There helps your body

Each person is unique. There are people with amazing power performance which are not due only to their coaching options. The types of muscle fibers form the dynamic profile each individual and determine his talent in various sports. If you belong to the privileged power then you will see the weight lifting to increase at a terrible rate. If again nature is not in endowed with this gift you will need much more time.

Not train with intensity

Coaching works in the body as a vaccine. The practitioner through the effort gives a strong incentive to improve the body. When the stimulus is strong then it becomes louder. Once again there is not enough significant progresses. The maintenance training is a big myth.

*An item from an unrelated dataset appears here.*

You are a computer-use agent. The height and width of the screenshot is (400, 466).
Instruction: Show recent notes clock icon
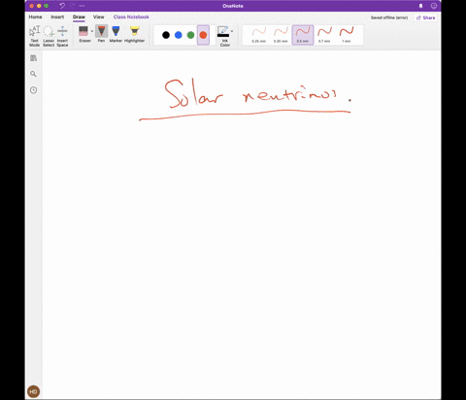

You have the right training program

To have requirements of our bodies should ask him specific things. Strength training has special characteristics. The most important of these is the short duration of the effort and the high degree of difficulty of the exercises. Ideal power plan is the pyramid.

Start the workout tired

You should not have any claim against the workout if you enter the gym jaded. The tired trainee is able only to injury. We reserve 48 hours break between two strong workouts and avoid working out a very long day.

You have no fuel

A trainee who has not eaten properly before workout never attaches to the maximum. If he still has not eaten anything at all, it is likely to prematurely terminate the workout, due to discomfort (dizziness, helter-skelter, feeling faint). A small meal two hours before the effort, can provide all necessary carbohydrates.

You have good psychology

To lift heavy weights one requires effort, infrastructure, predisposition and enough courage. Yes that's right, large resistors require overcoming of our own self which is not without '' guts ''. People who do not 'fear' the bars gradually evolve, even if they do not respect any of the previous factors.